[Saved entries]
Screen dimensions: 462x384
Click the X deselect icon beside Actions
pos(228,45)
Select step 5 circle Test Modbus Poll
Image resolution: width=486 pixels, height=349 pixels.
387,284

GOAL OF THE EXERCISE: Each entry above is to be transcribed without alteration.

RESPONSE BOX:
Screen dimensions: 462x384
Click the X deselect icon beside Actions
pos(228,45)
Select step 5 circle Test Modbus Poll
Image resolution: width=486 pixels, height=349 pixels.
387,284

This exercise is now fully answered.